### Stored data
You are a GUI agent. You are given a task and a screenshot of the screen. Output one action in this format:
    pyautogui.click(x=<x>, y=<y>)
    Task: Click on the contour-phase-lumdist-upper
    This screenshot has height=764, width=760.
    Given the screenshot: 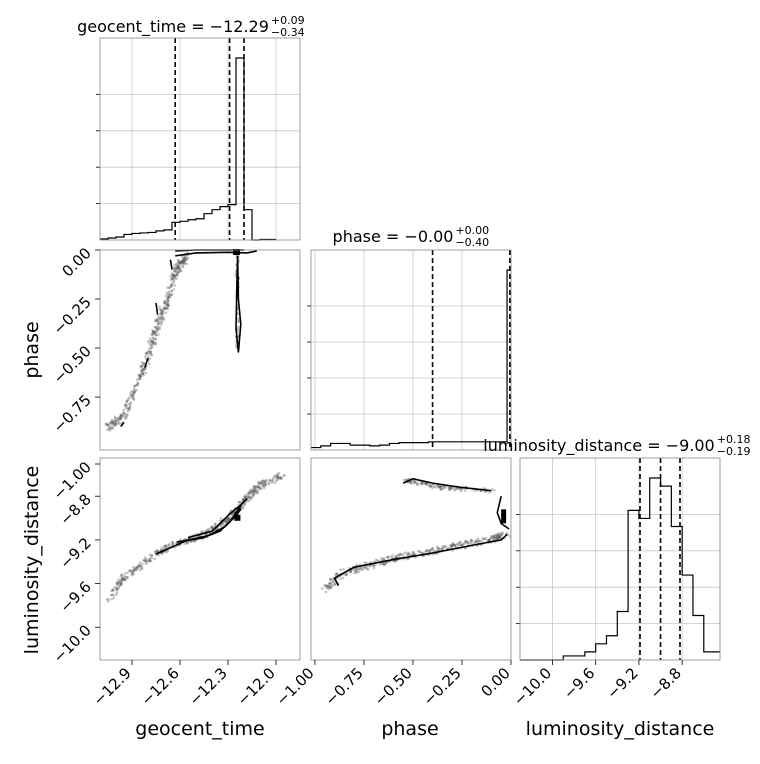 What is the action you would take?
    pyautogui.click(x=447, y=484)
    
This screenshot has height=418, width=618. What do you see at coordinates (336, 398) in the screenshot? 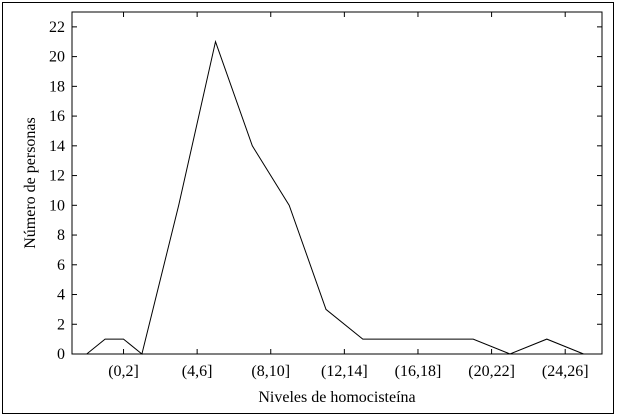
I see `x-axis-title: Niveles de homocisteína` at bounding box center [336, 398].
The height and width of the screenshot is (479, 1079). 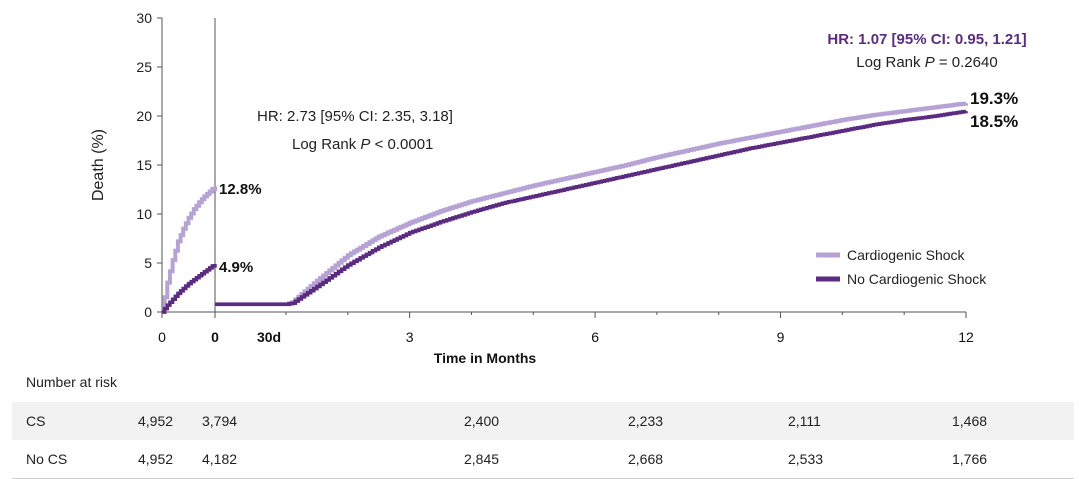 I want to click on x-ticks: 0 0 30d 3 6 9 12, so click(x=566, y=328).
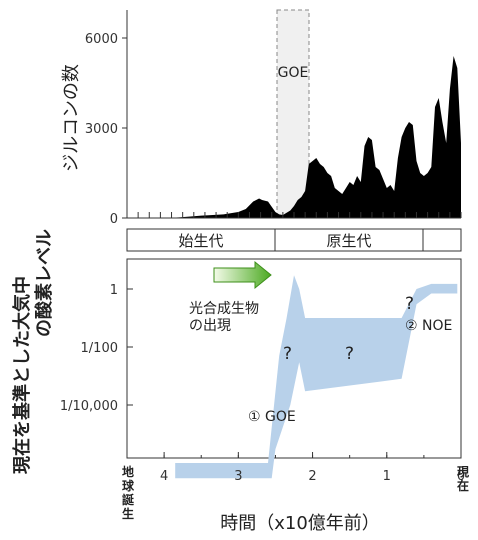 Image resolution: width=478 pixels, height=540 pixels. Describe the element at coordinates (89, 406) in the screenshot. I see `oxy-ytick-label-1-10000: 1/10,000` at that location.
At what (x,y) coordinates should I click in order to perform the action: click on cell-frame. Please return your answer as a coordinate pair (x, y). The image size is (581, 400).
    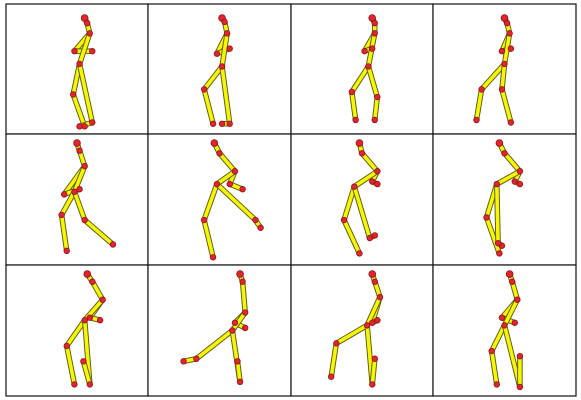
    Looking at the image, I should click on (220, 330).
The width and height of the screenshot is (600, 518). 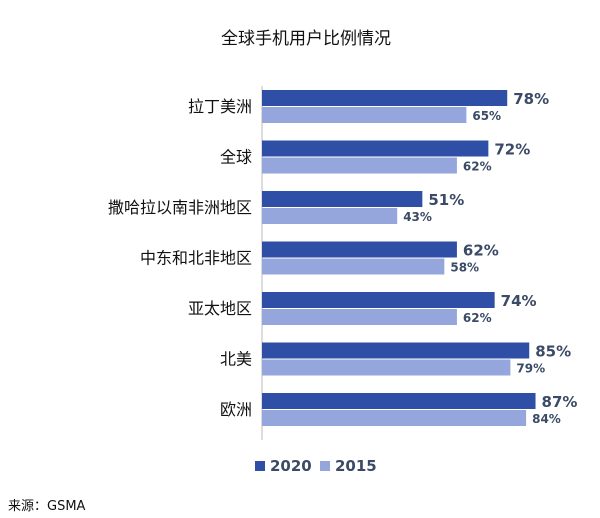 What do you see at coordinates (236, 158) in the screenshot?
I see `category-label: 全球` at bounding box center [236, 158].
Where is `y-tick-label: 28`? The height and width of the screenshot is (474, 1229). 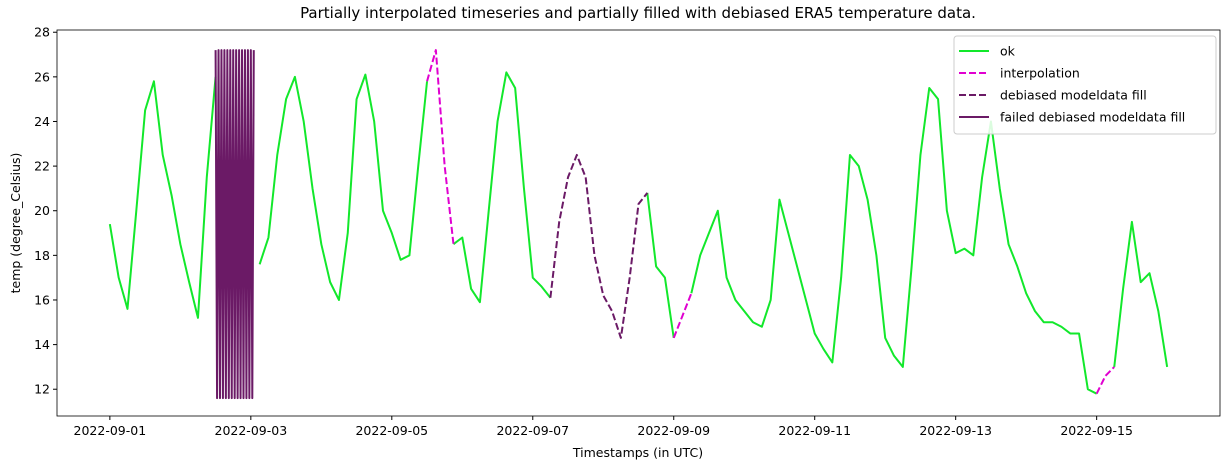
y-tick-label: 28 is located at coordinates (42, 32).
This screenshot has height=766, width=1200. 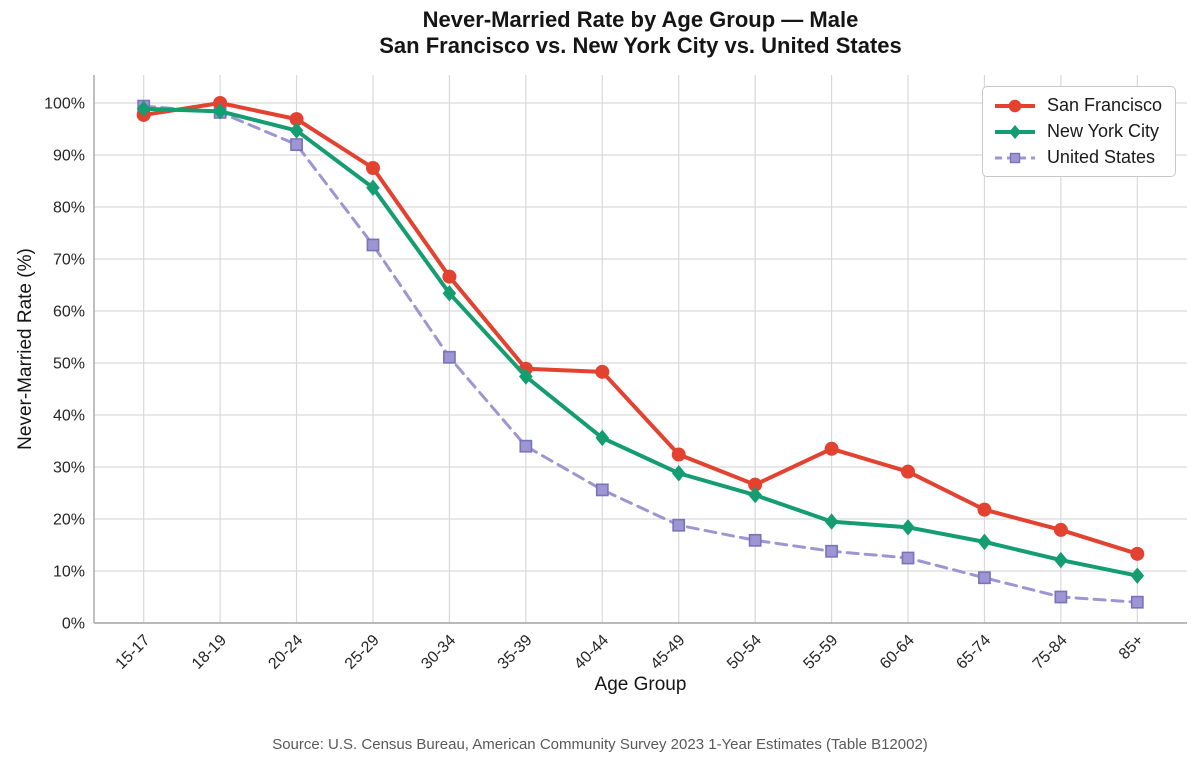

### Brief
Retype the entries starting at the line containing "At what (x,y)" and ending at the line containing "Looking at the", including both of those lines. Leave out the pictures.

### Exercise answer
At what (x,y) coordinates should I click in order to perform the action: click on cell-frame. Please return your answer as a coordinate pair (x, y). The image size is (581, 400).
    Looking at the image, I should click on (220, 330).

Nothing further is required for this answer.